E mais recentemente, o mesmo código de ética reconheceu a validade do testamento vital, documento pessoal e intransferível, que traça antecipadamente as diretrizes referentes ao suporte médico desejado por pacientes, nos momentos finais de quadros terminais. Também e igualmente importante, aquilo que não é desejado por eles.

No testamento vital o paciente grave, incurável que não esteja respondendo mais a nenhuma medida terapêutica, poderá expressar verbalmente ou por escrito a forma como desejará viver seus últimos dias até sua morte chegar. De acordo com o Conselho Federal de Medicina esta resolução tem força de lei entre a classe médica, significando que todos os profissionais deverão respeitá-la.

Essas três propostas, no entanto, não se apresentam com características idênticas, embora o desconhecimento por vezes possa gerar dúvidas na distinção de tais procedimentos aplicados pelos médicos. O que contribui bastante para o aumento das polêmicas. Pois há os que temem que tanto um quanto outro possam culminar numa eutanásia camuflada.

Tanto a ortotanásia quanto o testamento vital se diferenciam da eutanásia por aspectos bem específicos. Enquanto na eutanásia o profissional médico utiliza meios para abreviar a vida do paciente; na ortotanásia ele se utiliza de meios paliativos disponíveis para o acompanhamento do processo natural de morte do paciente; enquanto no testamento vital ele acata a decisão do paciente de como ele será tratado durante esse processo.

Temas relacionados à eutanásia serão sempre complexos e profundos por demais, portanto, de difícil manipulação por todos: os prós, os contra e os que não podem manifestar sua posição por razões éticas profissionais. Mesmo em países mais liberais como a Bélgica, Holanda e Suíça, esses procedimentos são cercados de aparatos legais e éticos que passam por freqüentes modificações sempre que a sociedade assim o exigir. Faz-se necessária cautela, pois estamos lidando com “princípios por vezes antagônicos: o da preservação da vida e o do alívio do sofrimento”.

O envolvimento dos componentes sócio-cultural e histórico é determinante para a atuação de uma importante área do comportamento humano: a psicologia. Por não se encontrar o psicólogo, obrigatoriamente, na linha direta da decisão ou prática da eutanásia, ortotanásia ou do testamento vital que geralmente está em mãos do paciente, seus médicos e sua família, cabe a ele o papel de acompanhar, dar suporte e prestar assistência psicológica aos envolvidos, diante de qualquer decisão que possa ser tomada.

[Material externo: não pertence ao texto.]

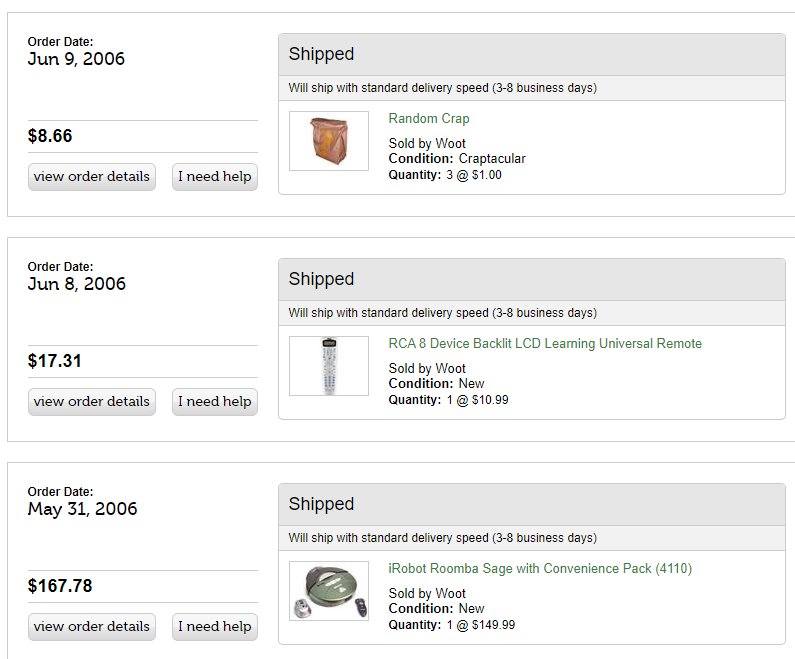Click the Jun 8, 2006 order date
This screenshot has height=659, width=795.
(x=77, y=284)
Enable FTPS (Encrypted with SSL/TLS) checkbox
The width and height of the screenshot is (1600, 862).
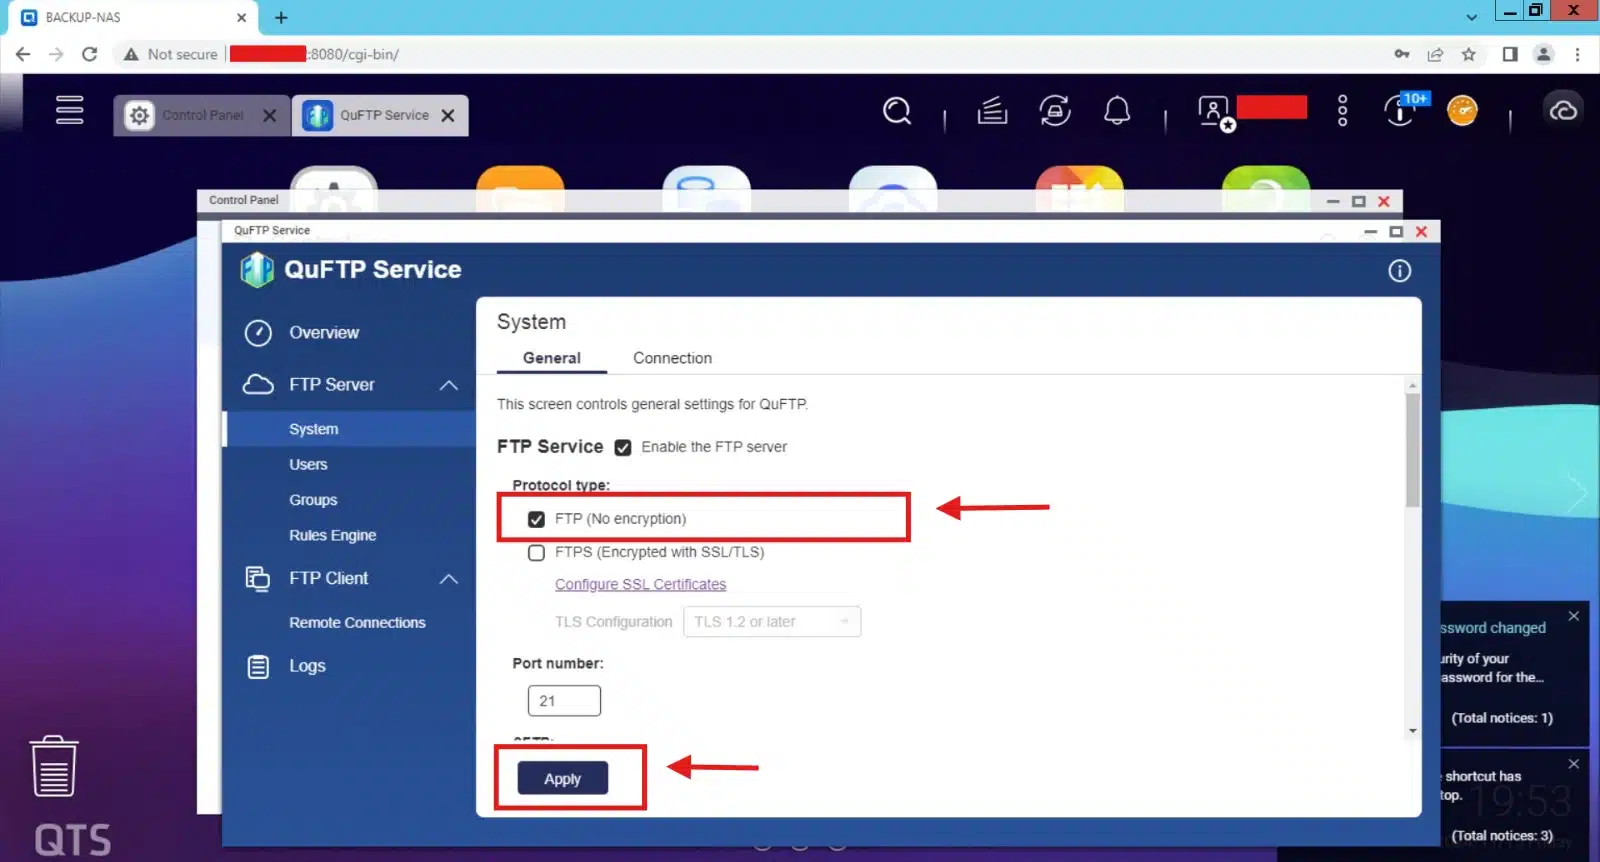point(537,553)
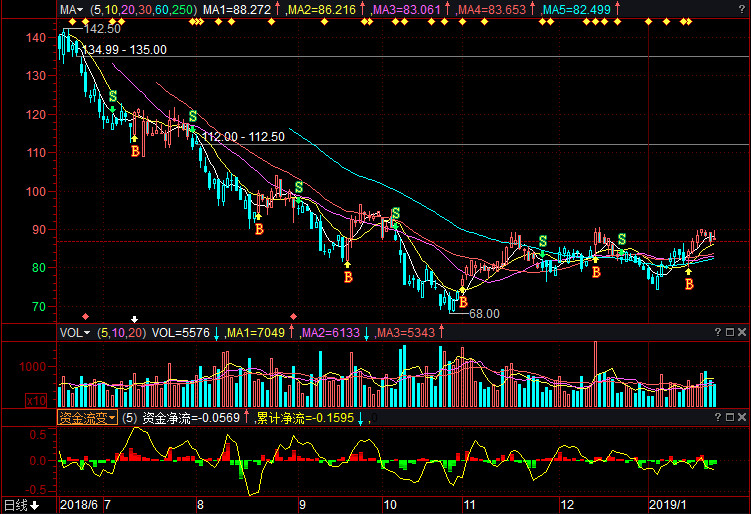Switch chart period via 日线 selector
The height and width of the screenshot is (514, 751).
[21, 505]
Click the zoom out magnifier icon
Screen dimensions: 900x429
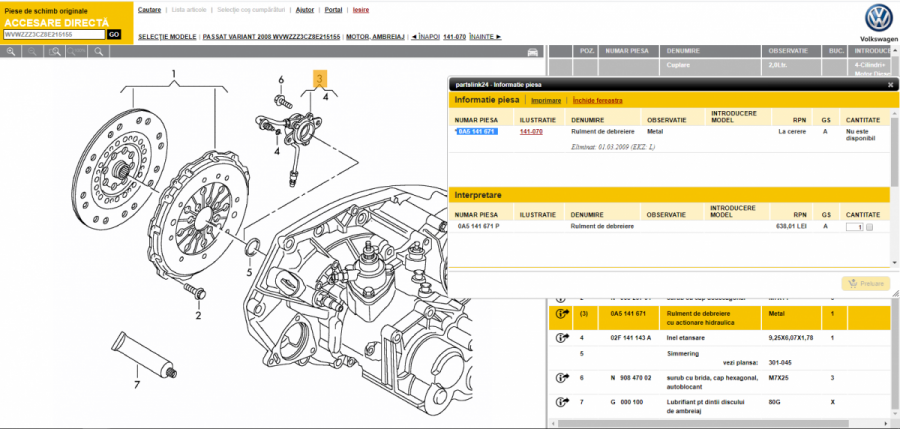coord(31,50)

Em casos que pressupõem ou se confirmam tais decisões, haverá sempre a presença de processos psicológicos como comportamento, percepção, emoção, consciência, afetividade, e ligados a esses processos, os juízos de valores e ética. Há que se assegurar a integridade psíquica, principalmente do paciente, esclarecendo que ele não sofre de qualquer distúrbio mental permanente ou temporário, está capacitado para decidir por si e pela sua vida e acima de tudo que possui uma vontade explícita que deverá ser respeitada.

Embora uma decisão desse porte careça do fortalecimento do cultural e do social, ela geralmente ocorre no plano individual e se volta primeiro, para o indivíduo, o paciente. Isso tudo gera angústia, pois o indivíduo é um ser socializado. Como se desapegar de família e sociedade? Como fazê-los aceitar tal decisão? E nos casos em que a família toma a decisão, como lidar com o fato para o resto da vida? E como fica o médico responsável pelo paciente? Como se manterem todos íntegros, diante de tal procedimento? O acompanhamento psicoterápico responsável se fará relevante e necessário com o intuito de minimizar tais angústias.

Estes temas irão sempre nos levar a repensar a nossa finitude, de como evitamos falar sobre eles por não nos considerarmos preparados para a morte, nossa e dos que amamos. E vamos adiando o momento de pensar no assunto. Para algumas pessoas a simples menção ao tema é motivo de desconforto e por vezes de verdadeiro terror. Muito dessa repulsa se deve aos próprios avanços da medicina que aliada à tecnologia permite muitas vezes um adiamento da morte, mesmo que de forma artificial e obstinada. Que a polêmica reacendida sobre a eutanásia, com os olhares voltados para a ortotanásia e para o testamento vital, nos permita, também, repensar os limites da vida sob a ótica do que é natural ou não, suportável ou não, possível ou não e ainda do que é digno ou não.